#Critique Ryuko (T.1)
L’éditeur Le Lézard Noir possède un catalogue aussi pointu qu’exigeant. Spécialisé dans le manga d’auteur, il s’efforce de proposer des titres de qualité, alignant de prestigieux noms tels que le maître de l’horreur Kazuo Umezu, Suehiro Maruo ou encore Minetarô Mochizuki. L’une des dernières acquisitions en date de la maison d’édition affirme de plus be, son envie et son ambition d’offrir aux lecteurs des titres d’excellence. Voici donc que débarque le saisissant Ryuko de Eldo Yoshimizu, un récit noir se déroulant dans le milieu mafieux et mettant en scène une héroïne badass. Le tout est magnifié par un dessin de très haute volée dans une édition somptueuse, bref un vrai petit bijou. Indispensable !
Dans une esthétique très 70’s, Eldo Yoshimizu, sculpteur de formation, nous balance un récit sans temps mort doublé d’une incroyable décharge graphique. Ryuko est une jeune femme à la tête d’une organisation de yakuzas, qu’elle tient d’une main de fer. Cela ne l’empêche pas de prendre sous son aile, une jeune orpheline nommée Barrel pour lui éviter une mort certaine. Lorsqu’elle apprend la vérité sur son passé, comment son père s’est sacrifié pour elle et surtout que sa mère est toujours vivante, Ryuko part à sa recherche, bien décidée à se venger. C’est à partir de ce pitch assez basique que l’auteur, fan de Jean-Paul Belmondo, Alain Delon ou encore Steve McQueen, va dérouler un récit aux accents très cinématographiques, que ne renierai certainement pas Quentin Tarantino. En effet, la jeune femme est une héroïne comme les affectionne le réalisateur. Mystérieuse, charismatique et animée d’une détermination sans faille, elle rappelle aussi bien les figures tarantiniennes que les icônes du Gekiga, ce genre-phare des années 60-70. Elle est entourée de protagonistes tout aussi solides et intéressants, à commencer par Barrel, jeune orpheline ignorant tout de ses nobles origines et qui n’hésite pas à tenter de doubler celle qu’elle appelle désormais sa grande sœur. La gente masculine n’est pas en reste, avec Nikolaï, un ancien soldat russe ayant désobéi aux ordres de ses supérieurs durant une mission en Afghanistan.

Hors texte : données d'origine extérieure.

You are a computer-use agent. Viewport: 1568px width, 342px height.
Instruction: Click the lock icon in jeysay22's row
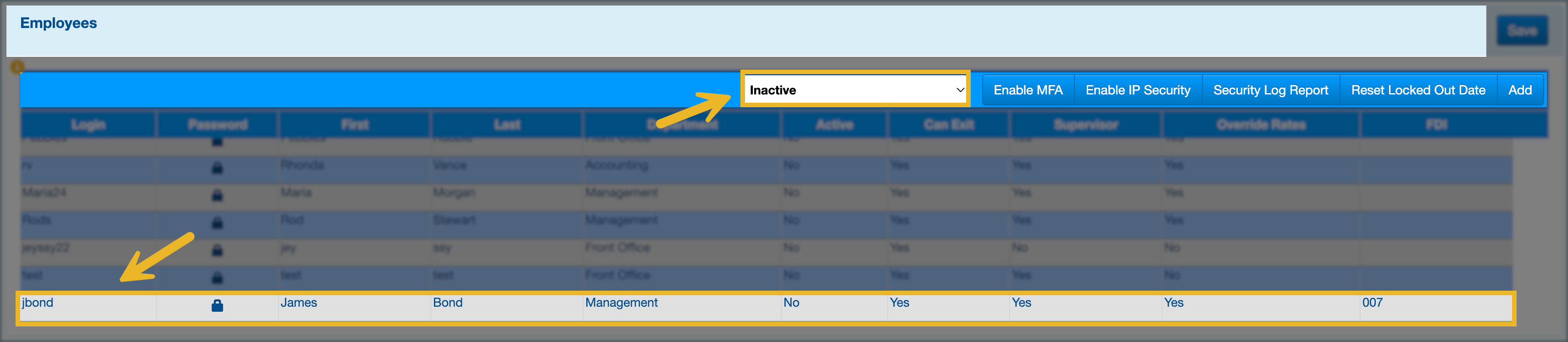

Chaque personnage porte avec lui un lourd fardeau et de nombreuses cicatrices, ce qui les rend non seulement unique mais surtout profondément humains.

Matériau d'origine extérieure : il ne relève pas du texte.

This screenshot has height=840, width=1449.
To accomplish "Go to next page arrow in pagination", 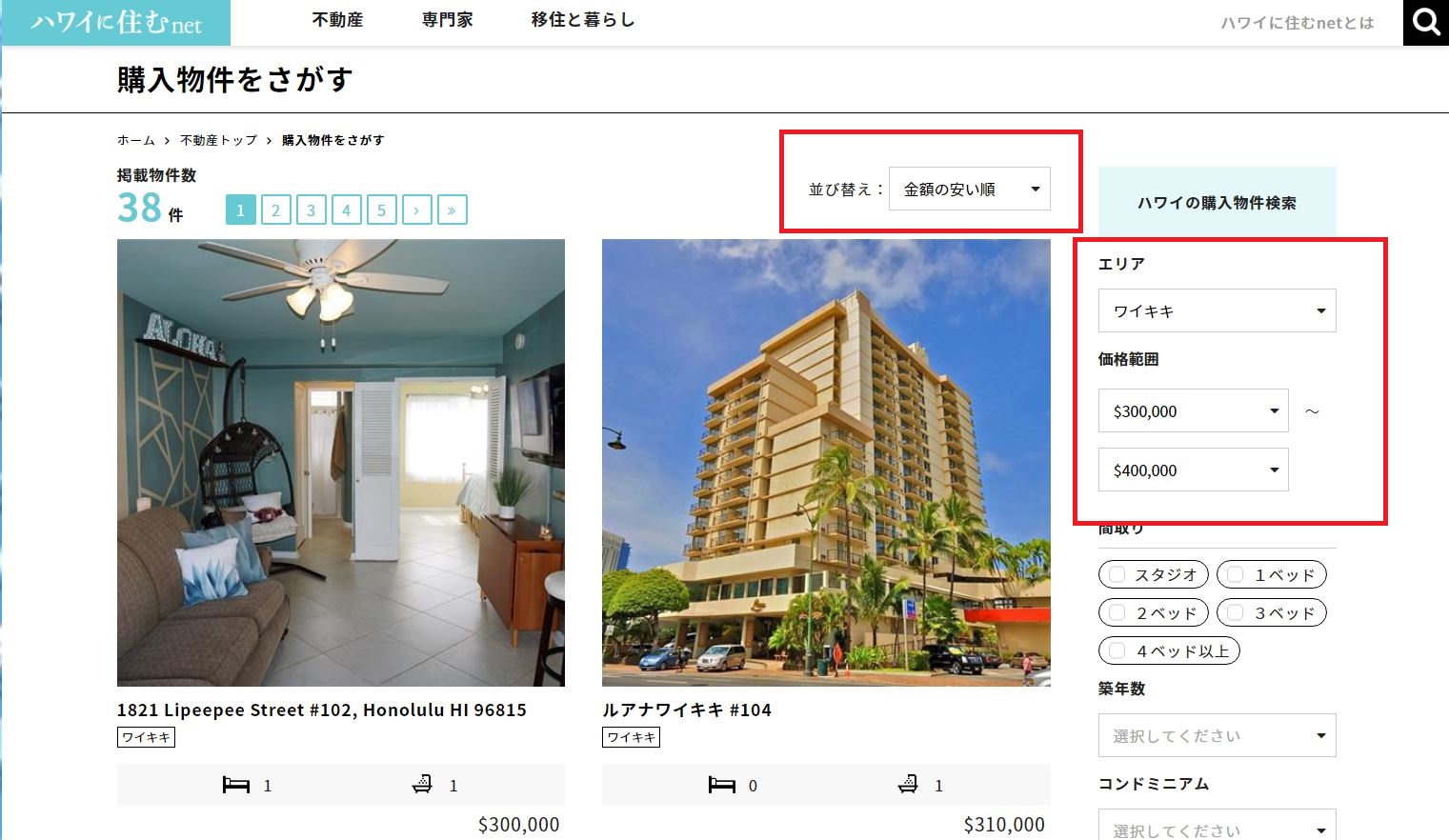I will click(x=416, y=210).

L’édition proposée par Le Lézard Noir rend parfaitement justice au titre de Yoshimizu. Avec son grand format, sa couverture cartonnée et sa qualité d’impression, elle nous permet de nous plonger avec délectation dans l’univers de son auteur. D’ailleurs, il n’en fallait pas moins pour apprécier le travail graphique du mangaka. À chaque page, son trait vit, il vibre, lacérant le papier pour nous délivrer des shots d’adrénaline hallucinants. La composition des planches oscille entre minimalisme et surcharge, renvoyant une nouvelle fois à une esthétique old-school. Notre œil se balade, tente de décrypter un enchevêtrement de formes, s’arrête sur un détail avant de repartir. Au détour d’une page, le dessin s’excite, le trait s’épaissit, nous renvoyant à la calligraphie et le style de l’auteur nous éclabousse de toute sa maestria pour s’imprimer durablement dans notre rétine. Et que dire de la couverture de ce premier tome, si ce n’est qu’elle est sublime. On y voit Ryuko, habillée d’une tunique léopard, enfourchant sa grosse moto, tandis que sa longue chevelure s’estompe dans un dégradé de rouge orangé. Cette couverture dit tout et annonce la couleur, tandis que le quatrième de couverture préfère résumer le récit avec des dessins plutôt qu’avec des mots. Entre l’héroïne dévoilant un magnifique tatouage de dragon sur la cuisse et tenant un flingue dans chaque main et un wagon de train transporté par un gigantesque hélicoptère bi-rotor, lui aussi flanqué d’un dragon sur son fuselage, le mangaka compte sur la force des images, bien plus évocatrices. Cette couverture, tout comme le contenu de ce premier tome semble cristalliser les fantasmes cinématographiques de son auteur, pour le plus grand plaisir des lecteurs, complètement happés par cette histoire autour de la vengeance mais pas que… Bref, une claque comme le manga ne nous en avait pas mis depuis longtemps. Putain, c’est bon !!!